[Dataset entries]
_ _ _ _ _

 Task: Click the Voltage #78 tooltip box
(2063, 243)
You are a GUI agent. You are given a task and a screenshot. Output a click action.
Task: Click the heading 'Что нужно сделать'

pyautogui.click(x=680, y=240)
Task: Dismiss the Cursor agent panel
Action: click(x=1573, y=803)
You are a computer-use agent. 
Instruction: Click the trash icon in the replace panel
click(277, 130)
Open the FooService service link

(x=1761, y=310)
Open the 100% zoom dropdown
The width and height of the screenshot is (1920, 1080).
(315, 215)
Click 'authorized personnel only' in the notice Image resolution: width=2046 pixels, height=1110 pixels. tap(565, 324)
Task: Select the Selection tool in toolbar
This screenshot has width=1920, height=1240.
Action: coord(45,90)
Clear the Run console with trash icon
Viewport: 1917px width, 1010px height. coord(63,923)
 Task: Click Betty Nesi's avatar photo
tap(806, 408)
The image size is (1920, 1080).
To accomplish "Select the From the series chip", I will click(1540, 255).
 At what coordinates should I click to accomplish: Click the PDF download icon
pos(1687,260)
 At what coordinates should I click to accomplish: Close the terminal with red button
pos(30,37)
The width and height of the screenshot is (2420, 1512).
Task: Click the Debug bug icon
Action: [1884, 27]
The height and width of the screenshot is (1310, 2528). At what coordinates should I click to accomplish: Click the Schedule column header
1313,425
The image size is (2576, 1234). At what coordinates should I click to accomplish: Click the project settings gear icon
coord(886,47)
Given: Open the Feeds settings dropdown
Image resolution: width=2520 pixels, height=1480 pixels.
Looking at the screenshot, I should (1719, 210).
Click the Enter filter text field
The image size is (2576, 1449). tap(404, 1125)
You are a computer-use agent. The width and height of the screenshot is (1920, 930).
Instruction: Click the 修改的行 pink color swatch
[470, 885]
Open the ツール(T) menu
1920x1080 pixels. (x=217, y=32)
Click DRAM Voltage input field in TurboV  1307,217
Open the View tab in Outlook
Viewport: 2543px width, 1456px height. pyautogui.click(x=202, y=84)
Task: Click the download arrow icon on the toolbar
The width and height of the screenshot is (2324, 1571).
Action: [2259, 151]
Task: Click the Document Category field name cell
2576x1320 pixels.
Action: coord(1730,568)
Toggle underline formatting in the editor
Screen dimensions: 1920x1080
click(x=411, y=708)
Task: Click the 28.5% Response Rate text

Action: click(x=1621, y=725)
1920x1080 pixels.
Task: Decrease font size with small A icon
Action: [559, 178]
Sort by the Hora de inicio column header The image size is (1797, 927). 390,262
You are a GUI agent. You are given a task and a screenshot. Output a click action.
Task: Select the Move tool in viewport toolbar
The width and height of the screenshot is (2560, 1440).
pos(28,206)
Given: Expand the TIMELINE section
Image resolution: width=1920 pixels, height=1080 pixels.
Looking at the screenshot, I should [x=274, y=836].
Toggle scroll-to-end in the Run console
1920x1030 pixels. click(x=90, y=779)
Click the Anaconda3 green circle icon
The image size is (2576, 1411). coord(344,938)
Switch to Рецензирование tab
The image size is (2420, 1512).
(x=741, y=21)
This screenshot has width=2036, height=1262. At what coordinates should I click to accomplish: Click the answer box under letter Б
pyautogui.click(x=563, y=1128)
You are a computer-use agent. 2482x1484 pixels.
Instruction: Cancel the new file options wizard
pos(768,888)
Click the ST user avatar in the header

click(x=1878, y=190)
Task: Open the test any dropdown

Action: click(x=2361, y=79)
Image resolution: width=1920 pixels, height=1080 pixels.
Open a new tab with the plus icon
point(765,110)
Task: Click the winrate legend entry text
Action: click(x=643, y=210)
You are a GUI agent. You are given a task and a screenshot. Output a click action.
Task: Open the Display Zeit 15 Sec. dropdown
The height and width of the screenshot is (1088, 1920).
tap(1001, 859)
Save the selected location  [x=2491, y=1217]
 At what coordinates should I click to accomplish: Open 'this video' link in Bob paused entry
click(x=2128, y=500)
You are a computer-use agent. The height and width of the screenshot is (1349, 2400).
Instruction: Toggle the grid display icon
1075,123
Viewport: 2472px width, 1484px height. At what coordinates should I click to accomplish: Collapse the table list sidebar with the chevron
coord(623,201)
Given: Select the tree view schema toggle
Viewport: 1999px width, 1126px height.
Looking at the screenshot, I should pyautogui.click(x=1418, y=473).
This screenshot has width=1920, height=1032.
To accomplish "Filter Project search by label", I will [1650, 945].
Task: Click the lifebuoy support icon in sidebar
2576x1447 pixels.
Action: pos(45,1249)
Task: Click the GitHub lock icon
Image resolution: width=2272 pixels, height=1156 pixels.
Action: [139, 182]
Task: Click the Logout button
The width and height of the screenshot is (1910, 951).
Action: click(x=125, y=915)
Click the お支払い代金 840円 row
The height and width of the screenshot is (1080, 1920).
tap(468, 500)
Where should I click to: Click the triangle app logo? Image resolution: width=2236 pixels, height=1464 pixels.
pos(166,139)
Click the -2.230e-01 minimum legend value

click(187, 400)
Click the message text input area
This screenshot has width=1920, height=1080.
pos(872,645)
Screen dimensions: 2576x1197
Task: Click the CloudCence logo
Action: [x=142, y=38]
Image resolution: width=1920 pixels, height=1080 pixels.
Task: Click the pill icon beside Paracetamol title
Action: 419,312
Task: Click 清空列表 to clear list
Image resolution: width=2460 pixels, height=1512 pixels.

_ _ _ _ _

Write out every line from the entries where "will" appears.

* _Answer area_
To accomplish "Select the From the series chip", I will click(1540, 255).
To accomplish "Filter Project search by label", I will [1650, 945].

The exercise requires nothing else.